Max S. Topp, MD: Regarding the role of allogeneic transplantation in first-remission patients, you have to decipher right from the beginning if a patient is standard risk or high risk based on the initial work-up you did. So in the standard-risk patients, if they remain MRD [minimal residual disease] negative, in my mind there’s no role of allotransplantation. Only those patients who have an unfavorable response and become MRD positive…are candidates for transplantation. For the high-risk patient group, they are per se always candidates for transplantation.

And experimentally, we are looking at the question: Can we downscale those patients who become MRD negative? Can we then drop transplantation? There are data from the Spanish study group that showed it’s potentially possible. We’re looking at this question in our study group prospectively. And this scenario is, I think, very clear for the patient group up to about age 55. I think despite the higher mortality rate in patients older than 40, it’s still clear that we have to act like that. Obviously, if a patient is 55 to 75 years old, the risk stratification is not quite as clean as for the younger patients. I think the majority of us, if we have a 4;11 translocation in that age group, would be in favor for transplantation. And obviously in patients who have a good performance status and are MRD positive after frontline therapy.

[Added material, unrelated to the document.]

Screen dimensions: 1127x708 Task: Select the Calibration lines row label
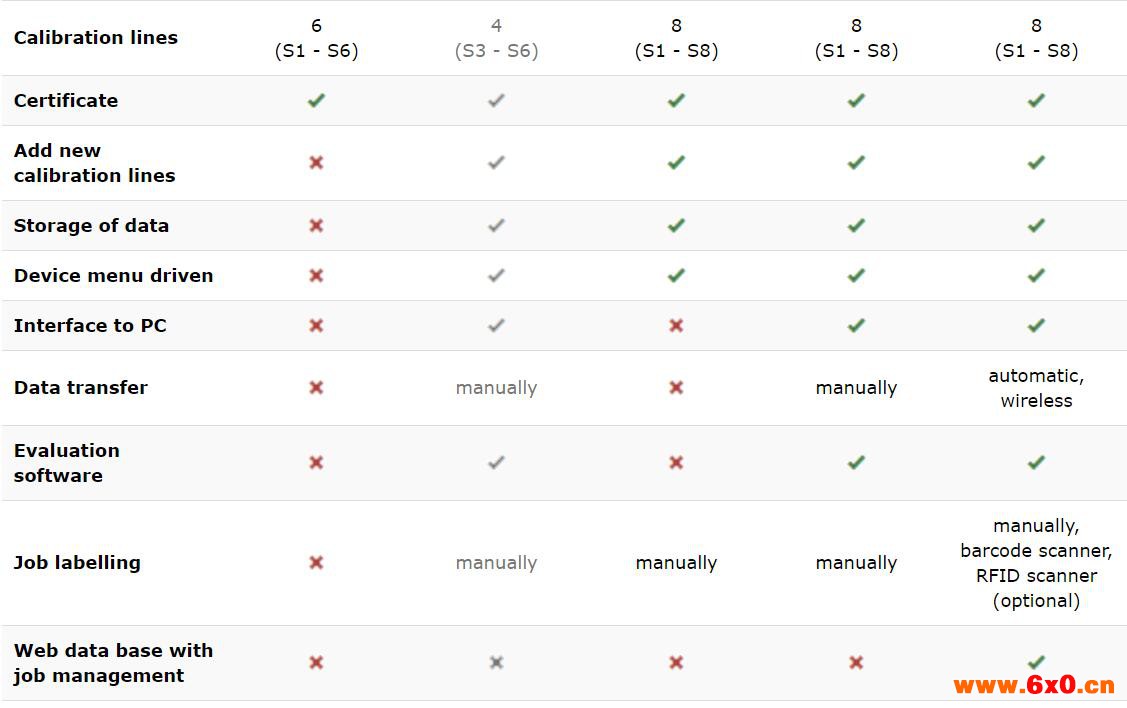tap(96, 37)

But then it becomes, with the new data of blinatumomab, more and more complicated. Do I take a patient who’s 55 to transplant, or would I actually now give them blinatumomab in that context? And if they respond, great. Watch them, wait with them, and do the MRD testing. And if they relapse, give them inotuzumab ozogamicin and then take them to transplant, because we have 2 modalities now that have been quite successful in that context. But overall, the goal will be to reduce the rate of transplantation in patients, generally speaking. I think that’s what is happening when we’re in the field in our country.